**WHAT THE EXERCISE ASKS**
Format every line of the records below as a numbered list, omitting any blank lines.

(Rows of pointing data)
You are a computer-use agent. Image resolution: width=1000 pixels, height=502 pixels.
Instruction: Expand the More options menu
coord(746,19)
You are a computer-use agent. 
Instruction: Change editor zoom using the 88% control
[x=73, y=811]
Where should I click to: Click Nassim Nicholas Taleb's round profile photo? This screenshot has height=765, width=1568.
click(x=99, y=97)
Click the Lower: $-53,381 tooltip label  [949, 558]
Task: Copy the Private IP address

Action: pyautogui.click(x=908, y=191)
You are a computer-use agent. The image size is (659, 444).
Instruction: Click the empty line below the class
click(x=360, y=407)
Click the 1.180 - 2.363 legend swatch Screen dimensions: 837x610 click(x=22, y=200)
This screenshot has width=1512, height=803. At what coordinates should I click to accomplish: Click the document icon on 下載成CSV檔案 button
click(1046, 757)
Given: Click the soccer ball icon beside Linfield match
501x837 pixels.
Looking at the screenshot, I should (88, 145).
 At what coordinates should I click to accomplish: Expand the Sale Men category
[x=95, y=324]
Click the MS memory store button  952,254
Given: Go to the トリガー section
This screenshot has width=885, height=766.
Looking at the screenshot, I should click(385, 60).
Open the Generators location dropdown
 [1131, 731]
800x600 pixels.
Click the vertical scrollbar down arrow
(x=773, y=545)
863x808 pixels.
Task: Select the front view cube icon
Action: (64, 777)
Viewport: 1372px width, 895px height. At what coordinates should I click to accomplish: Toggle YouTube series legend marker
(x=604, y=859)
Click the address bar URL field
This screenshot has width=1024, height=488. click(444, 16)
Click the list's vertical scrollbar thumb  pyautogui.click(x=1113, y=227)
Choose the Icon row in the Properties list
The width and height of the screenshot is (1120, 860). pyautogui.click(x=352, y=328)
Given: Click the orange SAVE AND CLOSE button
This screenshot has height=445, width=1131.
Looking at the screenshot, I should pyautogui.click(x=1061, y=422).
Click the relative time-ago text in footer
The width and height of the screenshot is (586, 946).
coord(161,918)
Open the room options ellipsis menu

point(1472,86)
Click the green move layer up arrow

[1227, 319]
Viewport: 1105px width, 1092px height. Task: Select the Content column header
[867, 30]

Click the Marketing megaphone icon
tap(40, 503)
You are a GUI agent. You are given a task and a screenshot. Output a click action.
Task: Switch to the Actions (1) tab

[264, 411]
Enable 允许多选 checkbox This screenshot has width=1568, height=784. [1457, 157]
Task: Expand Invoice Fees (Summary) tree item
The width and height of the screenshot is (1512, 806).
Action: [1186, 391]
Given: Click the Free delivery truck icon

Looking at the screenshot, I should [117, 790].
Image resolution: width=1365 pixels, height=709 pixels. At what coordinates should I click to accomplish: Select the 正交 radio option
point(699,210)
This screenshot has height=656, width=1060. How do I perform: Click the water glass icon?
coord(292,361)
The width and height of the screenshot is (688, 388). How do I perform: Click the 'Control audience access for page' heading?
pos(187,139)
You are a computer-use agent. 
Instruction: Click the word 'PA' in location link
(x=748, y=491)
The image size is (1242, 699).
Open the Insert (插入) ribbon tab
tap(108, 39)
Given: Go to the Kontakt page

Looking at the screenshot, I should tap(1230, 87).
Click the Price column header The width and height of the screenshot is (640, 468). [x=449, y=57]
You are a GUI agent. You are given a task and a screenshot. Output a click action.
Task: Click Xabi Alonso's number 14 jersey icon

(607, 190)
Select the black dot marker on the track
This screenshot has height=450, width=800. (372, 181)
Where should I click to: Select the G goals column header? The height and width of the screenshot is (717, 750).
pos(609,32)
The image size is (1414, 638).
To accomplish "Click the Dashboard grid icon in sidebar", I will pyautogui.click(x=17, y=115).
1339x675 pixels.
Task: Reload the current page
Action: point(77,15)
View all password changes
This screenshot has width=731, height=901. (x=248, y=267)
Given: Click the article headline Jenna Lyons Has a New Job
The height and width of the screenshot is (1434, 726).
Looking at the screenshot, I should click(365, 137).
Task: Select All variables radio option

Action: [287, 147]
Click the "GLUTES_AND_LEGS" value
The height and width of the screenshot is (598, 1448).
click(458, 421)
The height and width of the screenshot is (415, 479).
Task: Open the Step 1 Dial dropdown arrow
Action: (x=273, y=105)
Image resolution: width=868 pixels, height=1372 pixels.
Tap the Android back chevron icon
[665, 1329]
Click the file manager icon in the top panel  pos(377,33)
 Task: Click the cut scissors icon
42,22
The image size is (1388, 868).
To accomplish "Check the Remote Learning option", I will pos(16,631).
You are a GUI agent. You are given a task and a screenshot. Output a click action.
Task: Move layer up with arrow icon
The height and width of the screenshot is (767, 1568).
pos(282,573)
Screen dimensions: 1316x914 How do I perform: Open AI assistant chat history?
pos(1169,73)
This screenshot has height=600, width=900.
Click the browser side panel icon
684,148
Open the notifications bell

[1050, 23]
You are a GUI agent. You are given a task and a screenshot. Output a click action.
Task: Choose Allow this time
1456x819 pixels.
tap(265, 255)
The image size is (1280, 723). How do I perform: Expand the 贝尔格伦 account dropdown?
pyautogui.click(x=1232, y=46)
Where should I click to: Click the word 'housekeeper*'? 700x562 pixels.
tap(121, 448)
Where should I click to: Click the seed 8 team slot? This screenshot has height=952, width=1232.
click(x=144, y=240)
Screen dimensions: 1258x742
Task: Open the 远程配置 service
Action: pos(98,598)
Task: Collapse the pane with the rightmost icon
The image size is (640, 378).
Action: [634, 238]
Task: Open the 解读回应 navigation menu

**THE OUTPUT**
1. You are a computer-use agent. Image resolution: width=1000 pixels, height=502 pixels.
2. Instruction: Expand the More options menu
3. coord(746,19)
4. You are a computer-use agent. 
5. Instruction: Change editor zoom using the 88% control
6. [x=73, y=811]
7. Where should I click to: Click Nassim Nicholas Taleb's round profile photo? This screenshot has height=765, width=1568.
8. click(x=99, y=97)
9. Click the Lower: $-53,381 tooltip label  [949, 558]
10. Task: Copy the Private IP address
11. Action: pyautogui.click(x=908, y=191)
12. You are a computer-use agent. The image size is (659, 444).
13. Instruction: Click the empty line below the class
14. click(x=360, y=407)
15. Click the 1.180 - 2.363 legend swatch Screen dimensions: 837x610 click(x=22, y=200)
16. This screenshot has width=1512, height=803. At what coordinates should I click to accomplish: Click the document icon on 下載成CSV檔案 button
17. click(1046, 757)
18. Given: Click the soccer ball icon beside Linfield match
19. 501x837 pixels.
20. Looking at the screenshot, I should (88, 145).
21.  At what coordinates should I click to accomplish: Expand the Sale Men category
22. [x=95, y=324]
23. Click the MS memory store button  952,254
24. Given: Go to the トリガー section
25. This screenshot has width=885, height=766.
26. Looking at the screenshot, I should click(385, 60).
27. Open the Generators location dropdown
28.  [1131, 731]
29. 800x600 pixels.
30. Click the vertical scrollbar down arrow
31. (x=773, y=545)
32. 863x808 pixels.
33. Task: Select the front view cube icon
34. Action: (64, 777)
35. Viewport: 1372px width, 895px height. At what coordinates should I click to accomplish: Toggle YouTube series legend marker
36. (x=604, y=859)
37. Click the address bar URL field
38. This screenshot has width=1024, height=488. click(444, 16)
39. Click the list's vertical scrollbar thumb  pyautogui.click(x=1113, y=227)
40. Choose the Icon row in the Properties list
41. The width and height of the screenshot is (1120, 860). pyautogui.click(x=352, y=328)
42. Given: Click the orange SAVE AND CLOSE button
43. This screenshot has height=445, width=1131.
44. Looking at the screenshot, I should pyautogui.click(x=1061, y=422).
45. Click the relative time-ago text in footer
46. The width and height of the screenshot is (586, 946).
47. coord(161,918)
48. Open the room options ellipsis menu
49. point(1472,86)
50. Click the green move layer up arrow
51. [1227, 319]
52. Viewport: 1105px width, 1092px height. Task: Select the Content column header
53. [867, 30]
54. Click the Marketing megaphone icon
55. tap(40, 503)
56. You are a GUI agent. You are given a task and a screenshot. Output a click action.
57. Task: Switch to the Actions (1) tab
58. [264, 411]
59. Enable 允许多选 checkbox This screenshot has width=1568, height=784. [1457, 157]
60. Task: Expand Invoice Fees (Summary) tree item
61. The width and height of the screenshot is (1512, 806).
62. Action: [1186, 391]
63. Given: Click the Free delivery truck icon
64. Looking at the screenshot, I should [117, 790].
65. Image resolution: width=1365 pixels, height=709 pixels. At what coordinates should I click to accomplish: Select the 正交 radio option
66. point(699,210)
67. This screenshot has height=656, width=1060. How do I perform: Click the water glass icon?
68. coord(292,361)
69. The width and height of the screenshot is (688, 388). How do I perform: Click the 'Control audience access for page' heading?
70. pos(187,139)
71. You are a computer-use agent. 
72. Instruction: Click the word 'PA' in location link
73. (x=748, y=491)
74. The image size is (1242, 699).
75. Open the Insert (插入) ribbon tab
76. tap(108, 39)
77. Given: Go to the Kontakt page
78. Looking at the screenshot, I should tap(1230, 87).
79. Click the Price column header The width and height of the screenshot is (640, 468). [x=449, y=57]
80. You are a GUI agent. You are given a task and a screenshot. Output a click action.
81. Task: Click Xabi Alonso's number 14 jersey icon
82. (607, 190)
83. Select the black dot marker on the track
84. This screenshot has height=450, width=800. (372, 181)
85. Where should I click to: Select the G goals column header? The height and width of the screenshot is (717, 750).
86. pos(609,32)
87. The image size is (1414, 638).
88. To accomplish "Click the Dashboard grid icon in sidebar", I will pyautogui.click(x=17, y=115).
89. 1339x675 pixels.
90. Task: Reload the current page
91. Action: point(77,15)
92. View all password changes
93. This screenshot has width=731, height=901. (x=248, y=267)
94. Given: Click the article headline Jenna Lyons Has a New Job
95. The height and width of the screenshot is (1434, 726).
96. Looking at the screenshot, I should click(365, 137).
97. Task: Select All variables radio option
98. Action: [287, 147]
99. Click the "GLUTES_AND_LEGS" value
100. The height and width of the screenshot is (598, 1448).
101. click(458, 421)
102. The height and width of the screenshot is (415, 479).
103. Task: Open the Step 1 Dial dropdown arrow
104. Action: (x=273, y=105)
105. Image resolution: width=868 pixels, height=1372 pixels.
106. Tap the Android back chevron icon
107. [665, 1329]
108. Click the file manager icon in the top panel  pos(377,33)
109.  Task: Click the cut scissors icon
110. 42,22
111. The image size is (1388, 868).
112. To accomplish "Check the Remote Learning option", I will pos(16,631).
113. You are a GUI agent. You are given a task and a screenshot. Output a click action.
114. Task: Move layer up with arrow icon
115. The height and width of the screenshot is (767, 1568).
116. pos(282,573)
117. Screen dimensions: 1316x914 How do I perform: Open AI assistant chat history?
118. pos(1169,73)
119. This screenshot has height=600, width=900.
120. Click the browser side panel icon
121. 684,148
122. Open the notifications bell
123. [1050, 23]
124. You are a GUI agent. You are given a task and a screenshot. Output a click action.
125. Task: Choose Allow this time
126. 1456x819 pixels.
127. tap(265, 255)
128. The image size is (1280, 723). How do I perform: Expand the 贝尔格伦 account dropdown?
129. pyautogui.click(x=1232, y=46)
130. Where should I click to: Click the word 'housekeeper*'? 700x562 pixels.
131. tap(121, 448)
132. Where should I click to: Click the seed 8 team slot? This screenshot has height=952, width=1232.
133. click(x=144, y=240)
134. Screen dimensions: 1258x742
135. Task: Open the 远程配置 service
136. Action: pos(98,598)
137. Task: Collapse the pane with the rightmost icon
138. The image size is (640, 378).
139. Action: [634, 238]
140. Task: Open the 解读回应 navigation menu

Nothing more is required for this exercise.